Documents, emails, PDFs, operational notes, customer feedback, logs, and contracts represent a much larger portion of business information, and most of it remains inaccessible to traditional analytics approaches. Beerbohm described this as the “hidden” part of enterprise data: large volumes of unstructured information that organizations rarely use effectively.

AI changes this completely. Large language models enable the extraction of meaning, entities, sentiment, and context from unstructured information in ways that were previously too complex or too expensive to implement. But this also introduces entirely new operational requirements.

AI workloads are different from traditional analytics

One of the most important distinctions in the session was that AI workloads behave very differently from classical BI or reporting environments.

Traditional analytics systems primarily process structured queries and rely on predefined models.

AI systems, on the other hand, require:

  • significantly more computing power,
  • faster processing,
  • scalable execution,
  • and the ability to work with structured and unstructured data simultaneously.


Beerbohm explained that modern AI architectures increasingly aim to process AI workloads as close to the data as possible to avoid unnecessary data movement, reduce complexity, and improve performance.

This becomes especially important once AI moves beyond isolated pilots and starts supporting operational processes in real time.

In other words, AI is not just another application layer added to the existing infrastructure.
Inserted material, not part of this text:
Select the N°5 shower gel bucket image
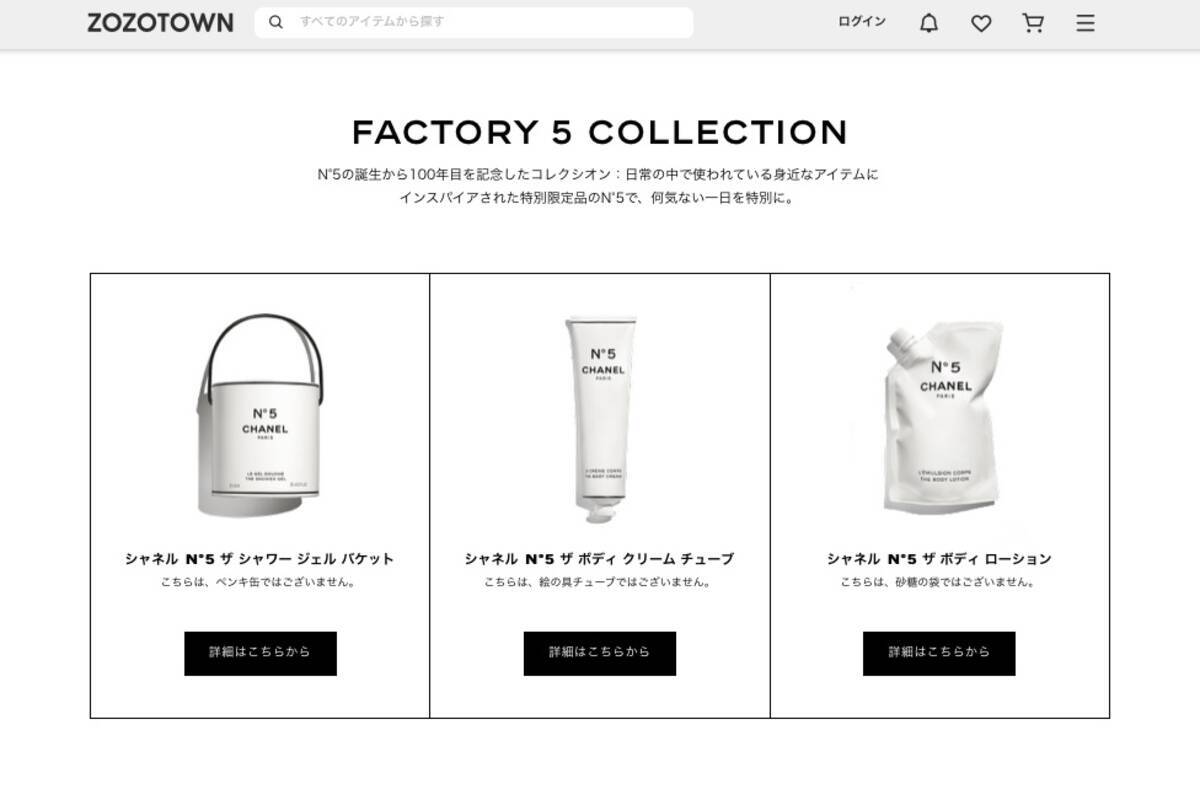pos(260,415)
It changes the architecture itself.

Governance becomes even more critical

As AI capabilities grow, so do governance challenges. One of the recurring themes of the event was that organizations must retain control over how AI accesses, interprets, and uses enterprise data.

This is particularly important in regulated industries such as banking, insurance, and telecommunications, where explainability, traceability, and compliance are non-negotiable requirements.
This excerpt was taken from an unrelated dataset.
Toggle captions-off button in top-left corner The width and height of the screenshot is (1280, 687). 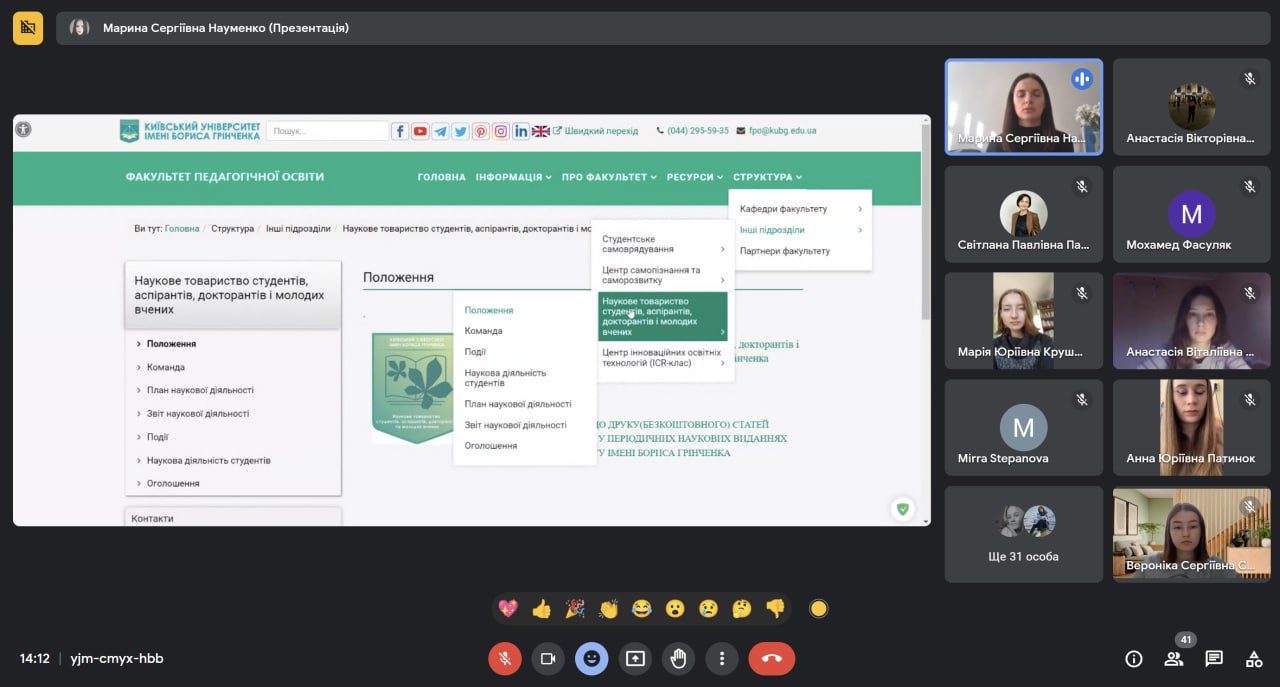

Large language models can generate highly convincing outputs, but organizations often cannot fully trace how those outputs were created. Beerbohm highlighted this as one of the major limitations of large language models in enterprise environments.

That is why AI should support decision-making, not autonomously execute decisions without governance and human oversight.
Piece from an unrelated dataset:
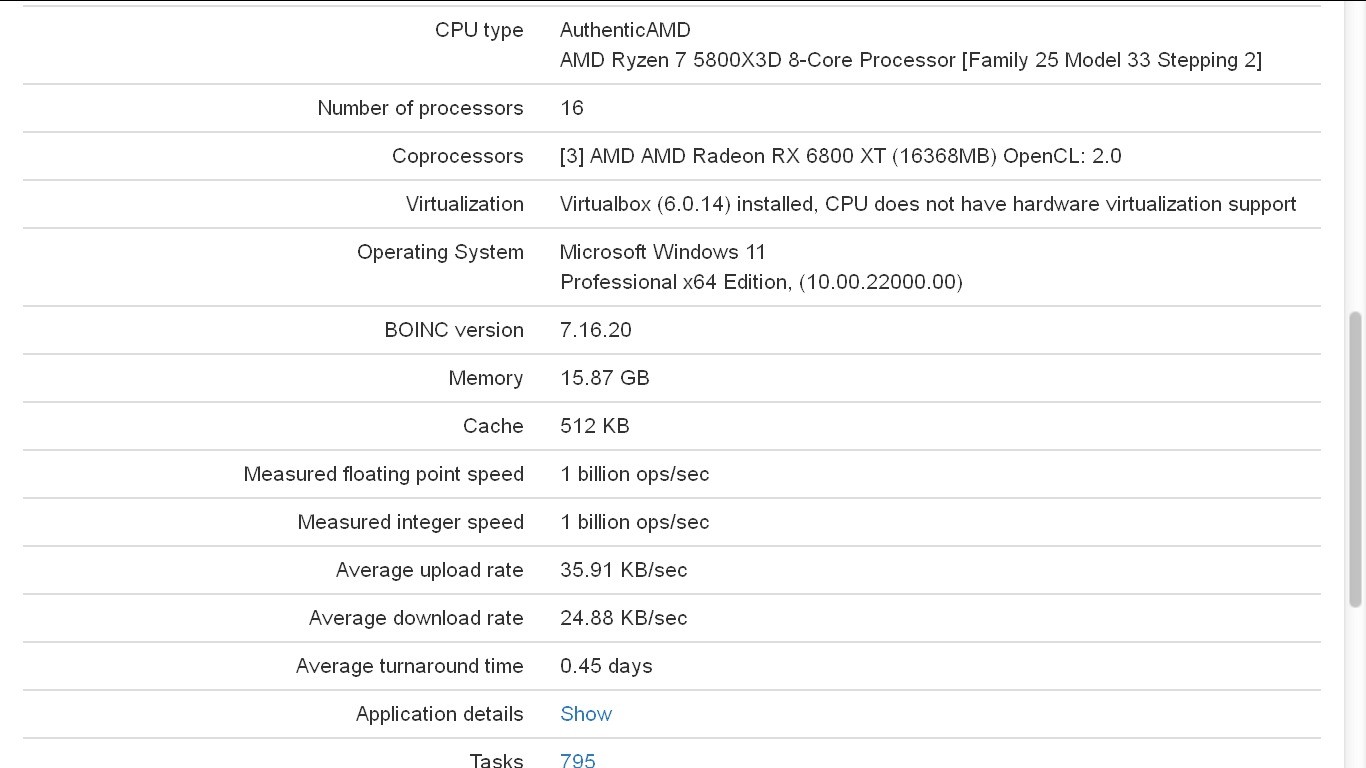Click the BOINC version value 7.16.20
Screen dimensions: 1366x768
tap(596, 330)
The conversation therefore shifts from: “Can we use AI?” to: “Can we govern AI responsibly at scale?

And that question is as much about infrastructure as it is about data.

Why sovereignty and deployment models matter again

Another major theme was sovereignty. Over the last decade, many organizations adopted cloud-first strategies. But AI workloads are forcing companies to reevaluate where data should reside and where processing should happen.

Beerbohm presented architectures in which AI processing occurs directly within controlled environments, without sensitive metadata or schema information leaving the organization’s infrastructure.

This approach addresses several growing concerns:

  • data sovereignty,
  • governance,
  • latency,
  • operational control,
  • and predictable performance.

For many organizations, especially those operating in regulated sectors, hybrid and on-premise AI environments are becoming increasingly important parts of enterprise architecture.

The goal is no longer simply “cloud-first.” The goal is to place workloads where they make the most operational and regulatory sense.

AI-ready means infrastructure-ready

The first two articles in this series focused on trust, semantics, and business context. But AI readiness does not stop at the data layer.

Enterprise AI also requires:

  • scalable infrastructure,
  • governed execution environments,
  • secure access models,
  • support for unstructured data,
  • and architectures capable of reliably handling modern AI workloads.

The organizations that succeed with AI will not necessarily be the ones experimenting with the largest models.

They will be the ones building the strongest foundations behind them.